**Exercise task:** Rewrite the records starting at the line containing "Task: Tap the Current Value trend arrow icon" and ending at the end of the records, replacing "trend arrow" with "trend indicator" and changing nothing else. Leave the pictures out of your answer.

**Material to process:**
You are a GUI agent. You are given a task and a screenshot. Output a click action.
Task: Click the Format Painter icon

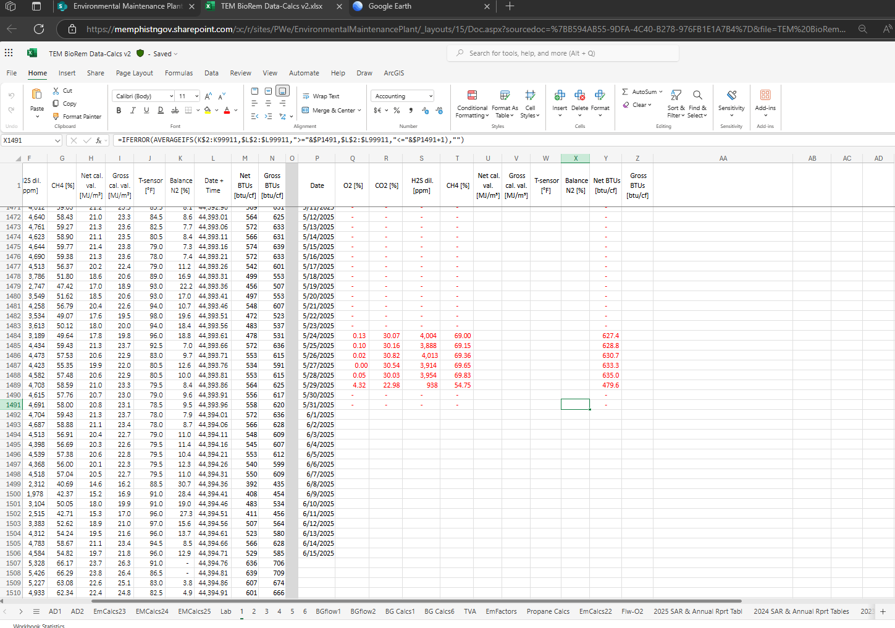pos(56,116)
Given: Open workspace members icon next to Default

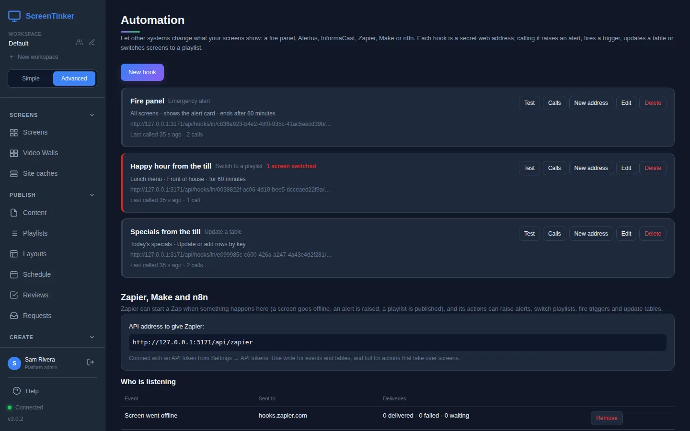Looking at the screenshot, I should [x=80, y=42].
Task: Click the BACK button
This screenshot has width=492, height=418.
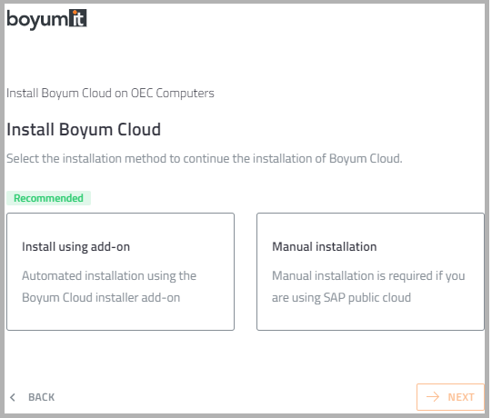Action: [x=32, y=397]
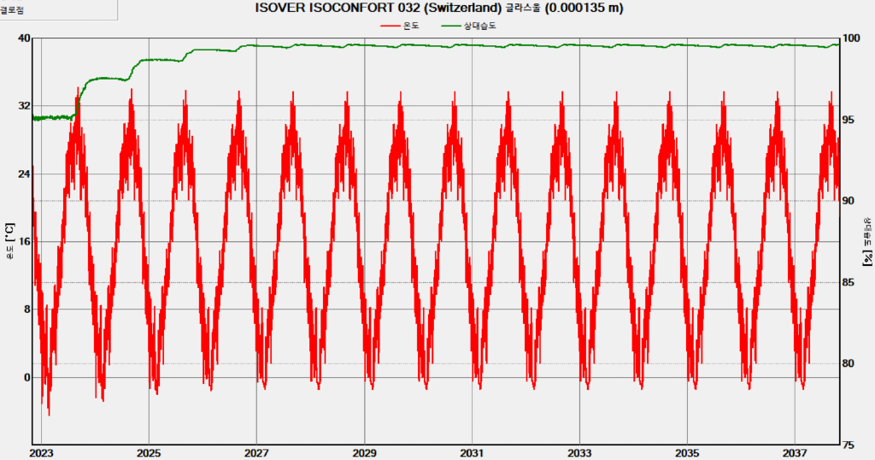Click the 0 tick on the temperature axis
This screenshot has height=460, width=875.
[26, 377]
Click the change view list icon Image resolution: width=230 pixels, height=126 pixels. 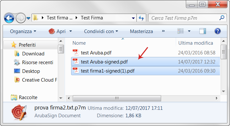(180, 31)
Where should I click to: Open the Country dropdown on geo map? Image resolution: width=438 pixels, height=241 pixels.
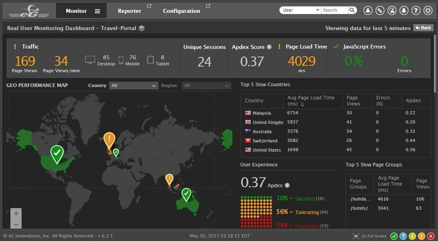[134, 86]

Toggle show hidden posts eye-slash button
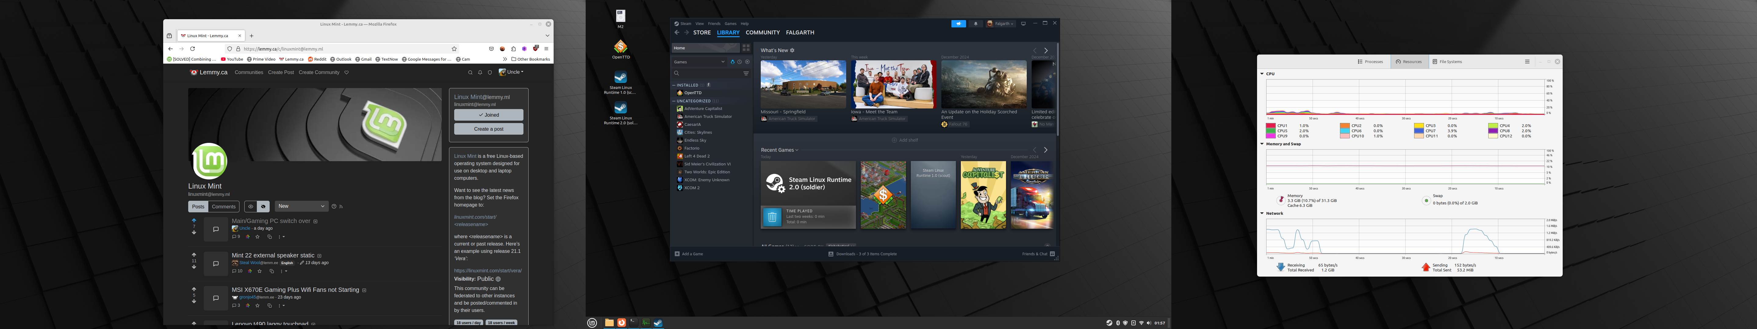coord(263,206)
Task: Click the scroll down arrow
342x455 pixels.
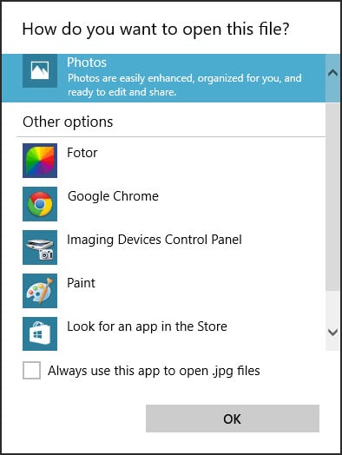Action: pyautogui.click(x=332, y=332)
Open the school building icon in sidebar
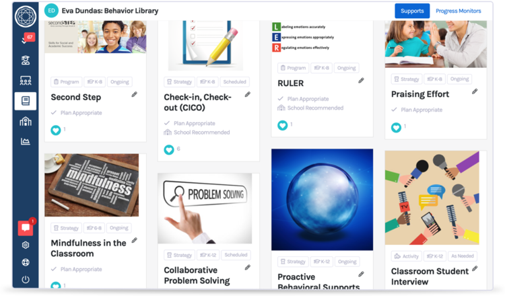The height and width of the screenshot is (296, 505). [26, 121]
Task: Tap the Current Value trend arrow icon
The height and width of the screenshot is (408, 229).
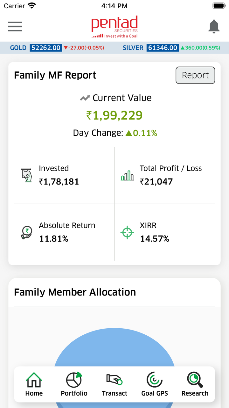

**Output below:**
Task: Tap the Current Value trend indicator icon
The height and width of the screenshot is (408, 229).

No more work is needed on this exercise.